Colleen Lukacovic, of Bellingham, watched the kayakers paddle to the finish line from her perch on a boulder near the water’s edge.

“We come out almost every year. It’s a fun community event,” Lukacovic said.

Lukacovic and her husband, John, who was at her side, even competed together in the canoe leg three decades ago.

“It all ends in Fairhaven,” he said, echoing the original name of the post-race festival and street fair.

“It’s nice that people from all over the area come down here,” he said.

Several thousand spectators filled Marine Park, sitting in the sun on the pebbly beach and lining the route to the finish line.

Bellingham Fire Department’s drum and bagpipe corps played the classic “Scotland the Brave” as their team finished fifth overall.

It took Boomer’s kayaker Greg Redman several minutes to catch his breath after making an extra push to the finish, giving his team a time of 6:01:59.0.

“You can’t let up. You never know what’s going to happen,” he said.

Several thousand people flocked to Marine Park in Bellingham, Wash., sitting on the beach and flanking the finish line to watch the last leg of the 50th annual Ski to Sea relay race on Sunday, May 28, 2023.
Several thousand people flocked to Marine Park in Bellingham, Wash., sitting on the beach and flanking the finish line to watch the last leg of the 50th annual Ski to Sea relay race on Sunday, May 28, 2023.
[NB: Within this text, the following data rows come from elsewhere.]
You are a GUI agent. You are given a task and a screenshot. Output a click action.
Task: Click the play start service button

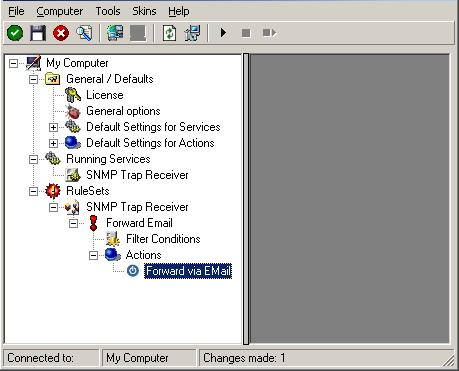(x=223, y=33)
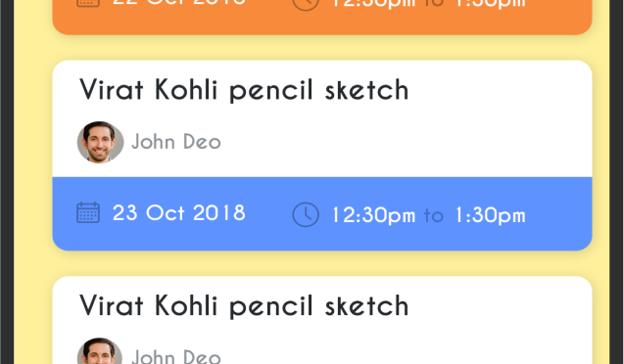
Task: Open the Virat Kohli pencil sketch title above blue bar
Action: [x=244, y=90]
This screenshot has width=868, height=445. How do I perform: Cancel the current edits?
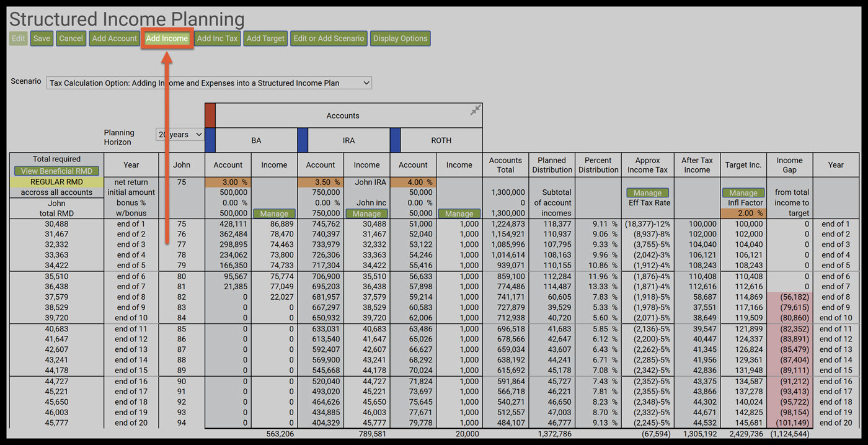(71, 38)
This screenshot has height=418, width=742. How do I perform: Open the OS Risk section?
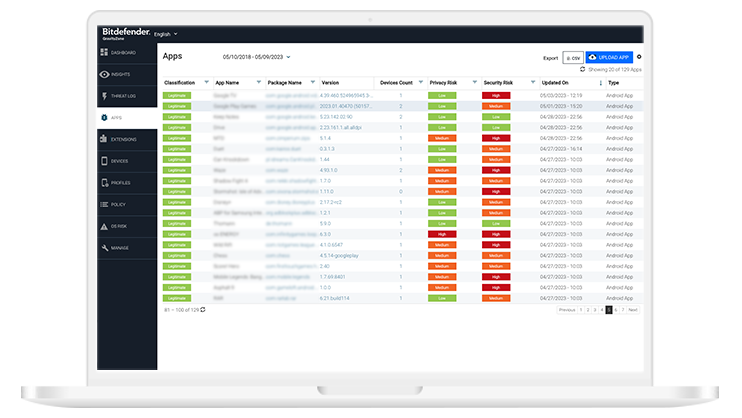pos(123,226)
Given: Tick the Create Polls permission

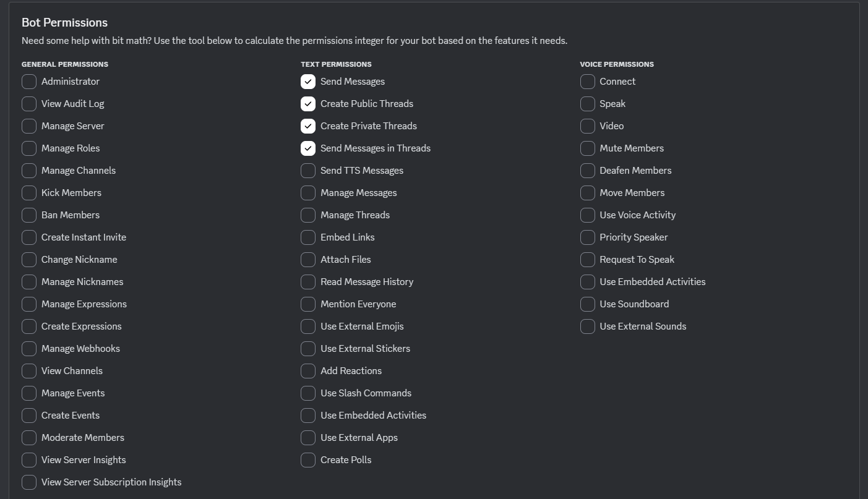Looking at the screenshot, I should [308, 460].
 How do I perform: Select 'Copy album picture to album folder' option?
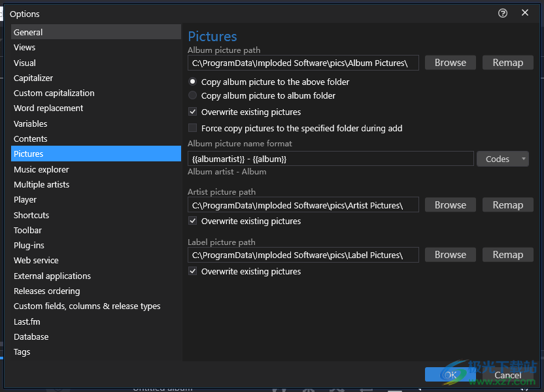(193, 95)
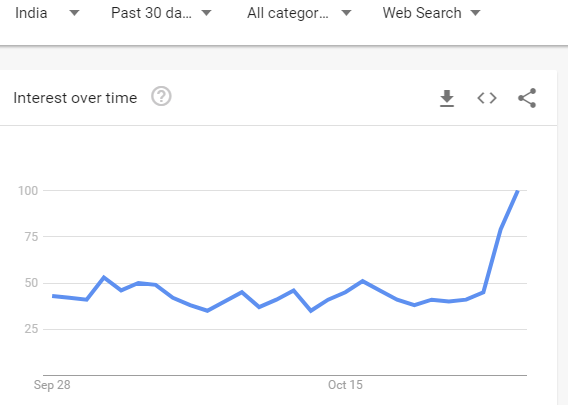Download the Interest over time data
Image resolution: width=568 pixels, height=405 pixels.
tap(447, 98)
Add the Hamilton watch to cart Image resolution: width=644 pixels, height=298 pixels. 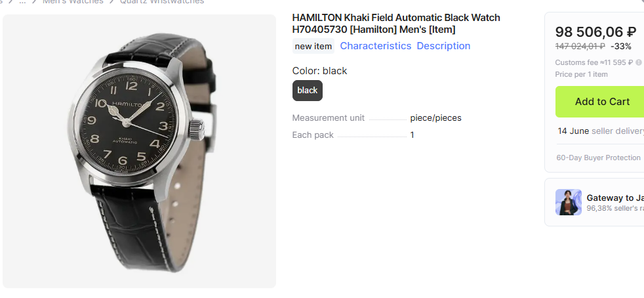click(x=599, y=102)
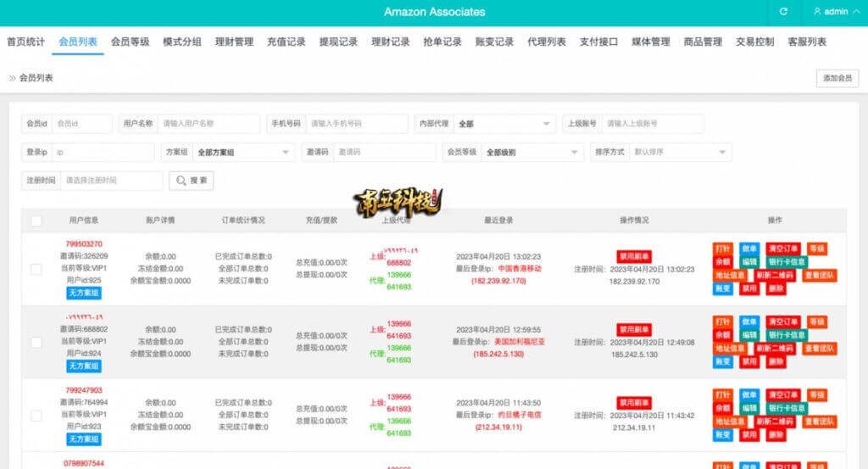Go to the 客服列表 tab
The width and height of the screenshot is (868, 469).
tap(806, 42)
Redman’s son Finn Redman started the race for Birch Equipment, competing in the cross-county skiing leg.

“He gets to have the bragging rights all the way home,” Redman said.

Some 478 teams were registered in several divisions to tackle the course that goes from 4,300 feet in the North Cascades to sea level in Bellingham, race director Anna Rankin said.

Competitors were from 40 U.S. states and several foreign countries, including Italy and Pakistan, she said.

Ski to Sea takes its inspiration from the Mount Baker Marathon that ran for several years starting in 1911, but the modern race dates to 1973.

The annual event attracts thousands of participants and spectators alike and serves to unofficially usher in summer.